— Start of READING PASSAGE —

Herland Report: The Viking warrior king of Norway, Harald Hardrada (1015 – 1066), friend of Russia, commander in Constantinople, lived a spectacular life.
An army commander and friend of Grand-Prince Yaroslav the Wise in Rus – Russia, he also served the Greek Emperor in the Middle East, became Norwegian king and fought valiantly at Stamford Bridge in 1066, a year that forever changed British, and indeed world history. Hardrada’s life story is as extraordinary as it is important.
As an international warrior, his life was an adventurous Viking journey from Norway to Kiev, Russia to Constantinople, to Palestine, Bulgaria, Turkey, England and more.
His Viking kinsman, William the Conqueror later conquered England in 1066.
A few days earlier the king of Norway, Harald Hardrada died at the battle of Stamford Bridge, outside York.

— End of READING PASSAGE —
— Start of DATA SUPPLIED —

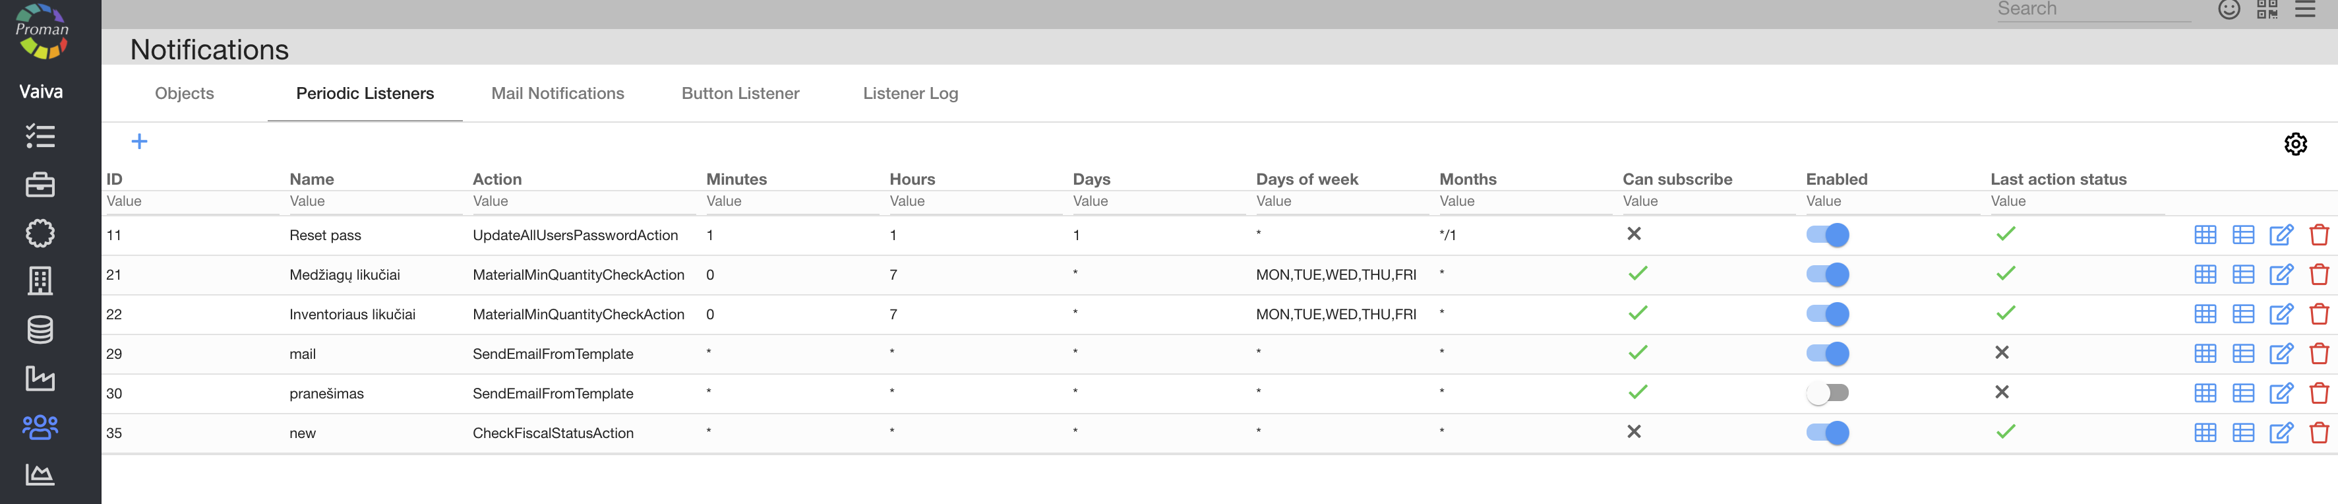Click the Search field in top bar
The height and width of the screenshot is (504, 2338).
coord(2092,10)
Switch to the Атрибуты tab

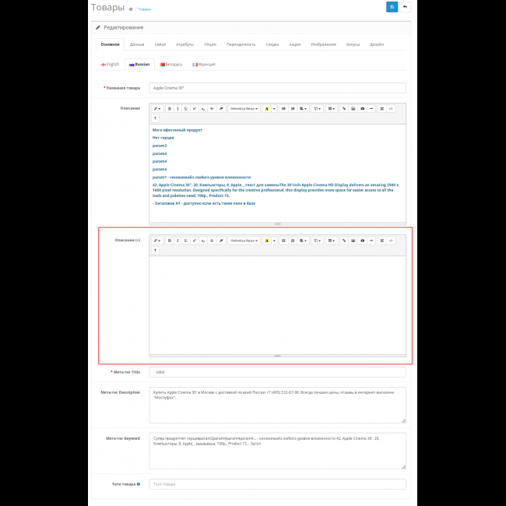(x=184, y=44)
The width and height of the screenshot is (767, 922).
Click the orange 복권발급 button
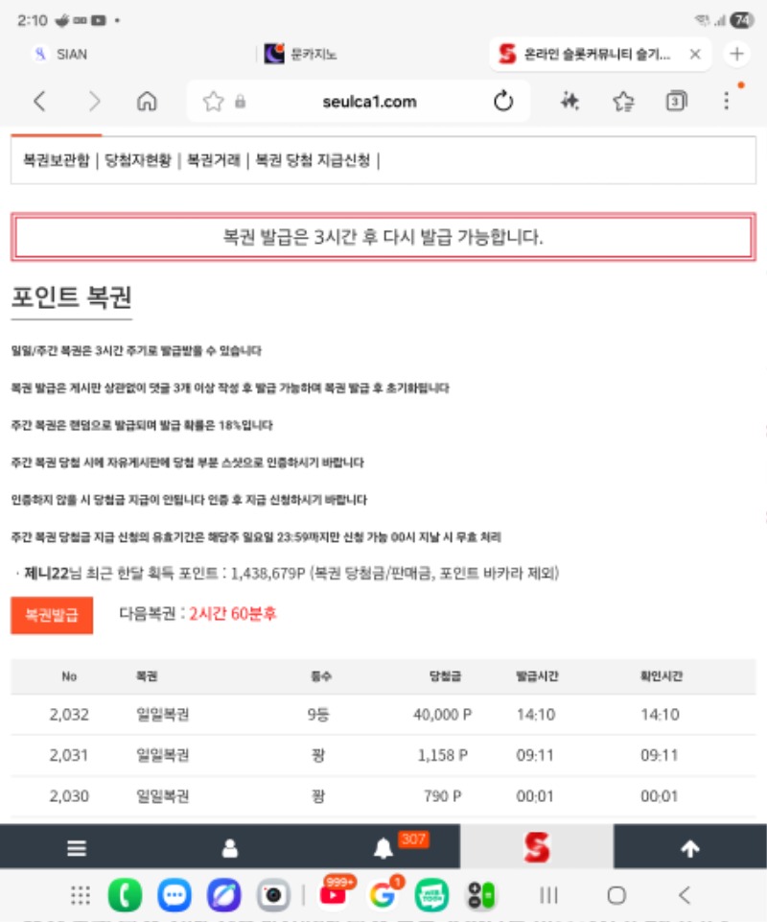(52, 614)
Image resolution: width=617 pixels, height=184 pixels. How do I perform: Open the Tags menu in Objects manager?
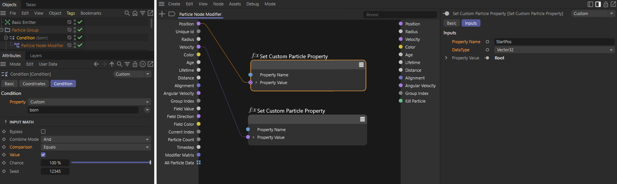coord(71,13)
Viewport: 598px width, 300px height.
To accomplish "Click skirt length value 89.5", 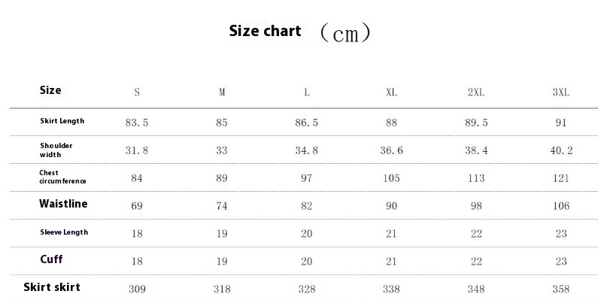I will pyautogui.click(x=476, y=123).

— End of DATA SUPPLIED —

WORK TO DO:
Can you write out the passage on Harald Hardrada word for word, from "Herland Report: The" up to and including "Bridge, outside York."?

RESULT:
Herland Report: The Viking warrior king of Norway, Harald Hardrada (1015 – 1066), friend of Russia, commander in Constantinople, lived a spectacular life.
An army commander and friend of Grand-Prince Yaroslav the Wise in Rus – Russia, he also served the Greek Emperor in the Middle East, became Norwegian king and fought valiantly at Stamford Bridge in 1066, a year that forever changed British, and indeed world history. Hardrada’s life story is as extraordinary as it is important.
As an international warrior, his life was an adventurous Viking journey from Norway to Kiev, Russia to Constantinople, to Palestine, Bulgaria, Turkey, England and more.
His Viking kinsman, William the Conqueror later conquered England in 1066.
A few days earlier the king of Norway, Harald Hardrada died at the battle of Stamford Bridge, outside York.